# Problem statement:
Copy out, unchanged and with both end lines included, the part of the material below that starts at the line containing "Task: View the" and ends at the line containing "[x=1029, y=512]".
-------- Data extract
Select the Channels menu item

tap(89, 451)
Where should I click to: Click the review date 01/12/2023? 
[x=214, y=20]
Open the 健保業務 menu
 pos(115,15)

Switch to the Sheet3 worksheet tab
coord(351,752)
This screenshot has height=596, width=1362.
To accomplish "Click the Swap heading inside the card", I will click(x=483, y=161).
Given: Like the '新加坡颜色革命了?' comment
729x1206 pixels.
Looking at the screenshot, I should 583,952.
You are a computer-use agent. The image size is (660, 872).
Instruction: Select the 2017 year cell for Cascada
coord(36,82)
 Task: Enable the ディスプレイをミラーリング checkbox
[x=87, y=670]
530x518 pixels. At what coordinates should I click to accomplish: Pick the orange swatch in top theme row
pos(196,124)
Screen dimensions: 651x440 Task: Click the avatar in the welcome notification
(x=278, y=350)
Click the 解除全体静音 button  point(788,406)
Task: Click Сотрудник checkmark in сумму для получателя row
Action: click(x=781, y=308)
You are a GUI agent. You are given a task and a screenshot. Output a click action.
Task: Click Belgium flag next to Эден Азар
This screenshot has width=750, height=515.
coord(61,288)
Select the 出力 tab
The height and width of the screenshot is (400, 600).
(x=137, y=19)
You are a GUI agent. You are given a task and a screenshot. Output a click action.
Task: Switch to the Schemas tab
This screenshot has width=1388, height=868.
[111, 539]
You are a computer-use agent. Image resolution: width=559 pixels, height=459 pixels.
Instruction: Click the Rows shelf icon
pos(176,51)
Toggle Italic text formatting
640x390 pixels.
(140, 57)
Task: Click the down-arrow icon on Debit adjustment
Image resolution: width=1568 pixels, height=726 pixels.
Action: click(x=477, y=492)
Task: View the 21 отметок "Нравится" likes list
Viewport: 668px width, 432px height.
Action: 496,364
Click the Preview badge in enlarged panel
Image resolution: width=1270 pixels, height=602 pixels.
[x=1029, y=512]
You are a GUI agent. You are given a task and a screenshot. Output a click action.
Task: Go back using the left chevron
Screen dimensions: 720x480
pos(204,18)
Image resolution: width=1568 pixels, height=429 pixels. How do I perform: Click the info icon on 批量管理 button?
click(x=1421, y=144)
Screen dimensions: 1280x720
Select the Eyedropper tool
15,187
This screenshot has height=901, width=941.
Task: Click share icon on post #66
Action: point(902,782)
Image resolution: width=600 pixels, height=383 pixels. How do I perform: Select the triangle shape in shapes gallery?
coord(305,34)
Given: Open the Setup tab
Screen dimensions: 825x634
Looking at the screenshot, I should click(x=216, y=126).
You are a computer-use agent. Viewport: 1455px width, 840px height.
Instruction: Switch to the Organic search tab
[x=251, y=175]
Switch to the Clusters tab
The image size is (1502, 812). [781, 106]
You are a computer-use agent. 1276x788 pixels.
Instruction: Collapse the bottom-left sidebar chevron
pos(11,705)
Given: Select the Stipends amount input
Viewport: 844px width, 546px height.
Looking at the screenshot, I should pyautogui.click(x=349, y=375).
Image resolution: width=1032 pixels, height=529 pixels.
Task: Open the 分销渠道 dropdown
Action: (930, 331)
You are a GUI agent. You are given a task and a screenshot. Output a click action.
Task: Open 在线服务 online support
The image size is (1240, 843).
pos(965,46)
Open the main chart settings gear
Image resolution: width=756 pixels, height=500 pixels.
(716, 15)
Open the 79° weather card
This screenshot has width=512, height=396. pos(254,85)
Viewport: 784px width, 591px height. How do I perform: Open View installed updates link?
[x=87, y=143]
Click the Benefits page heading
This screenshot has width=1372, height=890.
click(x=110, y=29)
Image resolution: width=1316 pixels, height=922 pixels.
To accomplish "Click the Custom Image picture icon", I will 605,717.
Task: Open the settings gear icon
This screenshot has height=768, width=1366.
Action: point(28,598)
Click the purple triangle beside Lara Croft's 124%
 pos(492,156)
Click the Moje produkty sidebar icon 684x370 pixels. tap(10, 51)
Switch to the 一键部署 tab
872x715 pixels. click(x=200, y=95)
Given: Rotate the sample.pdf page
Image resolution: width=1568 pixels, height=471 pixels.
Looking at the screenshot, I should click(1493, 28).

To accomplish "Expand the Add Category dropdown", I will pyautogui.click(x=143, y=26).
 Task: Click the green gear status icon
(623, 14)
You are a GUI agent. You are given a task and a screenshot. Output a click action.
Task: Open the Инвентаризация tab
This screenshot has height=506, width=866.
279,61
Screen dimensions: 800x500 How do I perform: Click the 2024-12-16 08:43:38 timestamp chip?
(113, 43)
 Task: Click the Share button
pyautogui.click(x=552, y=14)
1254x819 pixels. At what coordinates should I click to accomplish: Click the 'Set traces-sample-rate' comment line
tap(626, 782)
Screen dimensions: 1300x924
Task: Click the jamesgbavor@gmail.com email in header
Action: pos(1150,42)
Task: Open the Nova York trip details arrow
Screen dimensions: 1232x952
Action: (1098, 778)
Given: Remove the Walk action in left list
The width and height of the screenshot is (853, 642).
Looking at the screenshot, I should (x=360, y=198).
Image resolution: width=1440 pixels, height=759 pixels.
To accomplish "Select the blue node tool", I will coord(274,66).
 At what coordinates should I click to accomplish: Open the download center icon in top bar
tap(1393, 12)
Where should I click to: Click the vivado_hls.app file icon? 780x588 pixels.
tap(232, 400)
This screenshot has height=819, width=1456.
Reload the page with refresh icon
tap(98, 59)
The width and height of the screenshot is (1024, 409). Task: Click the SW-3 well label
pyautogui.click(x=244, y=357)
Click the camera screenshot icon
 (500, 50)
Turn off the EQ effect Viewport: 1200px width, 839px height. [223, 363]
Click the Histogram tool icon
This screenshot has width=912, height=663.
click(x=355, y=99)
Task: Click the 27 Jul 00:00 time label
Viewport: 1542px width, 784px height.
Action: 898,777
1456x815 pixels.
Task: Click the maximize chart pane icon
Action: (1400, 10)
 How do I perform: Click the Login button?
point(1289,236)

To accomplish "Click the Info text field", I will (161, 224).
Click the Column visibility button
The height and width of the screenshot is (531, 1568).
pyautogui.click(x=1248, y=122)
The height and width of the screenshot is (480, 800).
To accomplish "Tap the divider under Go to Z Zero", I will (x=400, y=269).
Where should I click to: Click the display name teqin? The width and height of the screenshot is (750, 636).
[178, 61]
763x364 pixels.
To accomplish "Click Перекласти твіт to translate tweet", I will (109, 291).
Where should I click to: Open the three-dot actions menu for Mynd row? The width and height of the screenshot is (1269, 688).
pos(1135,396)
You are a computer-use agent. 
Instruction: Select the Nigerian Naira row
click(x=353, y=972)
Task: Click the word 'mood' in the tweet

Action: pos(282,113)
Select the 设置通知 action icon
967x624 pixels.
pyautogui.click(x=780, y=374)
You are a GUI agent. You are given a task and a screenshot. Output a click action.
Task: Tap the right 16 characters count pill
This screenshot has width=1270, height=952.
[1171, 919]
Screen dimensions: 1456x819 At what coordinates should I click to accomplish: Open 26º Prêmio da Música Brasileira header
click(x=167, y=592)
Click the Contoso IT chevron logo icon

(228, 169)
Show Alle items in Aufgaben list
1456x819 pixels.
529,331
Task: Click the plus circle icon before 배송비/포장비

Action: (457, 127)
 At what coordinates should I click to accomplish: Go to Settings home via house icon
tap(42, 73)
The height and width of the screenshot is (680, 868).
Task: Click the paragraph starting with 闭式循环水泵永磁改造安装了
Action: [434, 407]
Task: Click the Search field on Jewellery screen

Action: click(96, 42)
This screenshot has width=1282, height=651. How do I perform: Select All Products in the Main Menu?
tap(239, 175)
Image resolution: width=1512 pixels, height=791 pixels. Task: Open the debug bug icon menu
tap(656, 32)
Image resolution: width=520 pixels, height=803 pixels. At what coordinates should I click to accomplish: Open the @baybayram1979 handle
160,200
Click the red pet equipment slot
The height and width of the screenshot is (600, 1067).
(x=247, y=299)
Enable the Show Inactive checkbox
----------------
# Written answer:
Task: View the 21 отметок "Нравится" likes list
Viewport: 668px width, 432px height.
Action: 496,364
Click the Preview badge in enlarged panel
Image resolution: width=1270 pixels, height=602 pixels.
[x=1029, y=512]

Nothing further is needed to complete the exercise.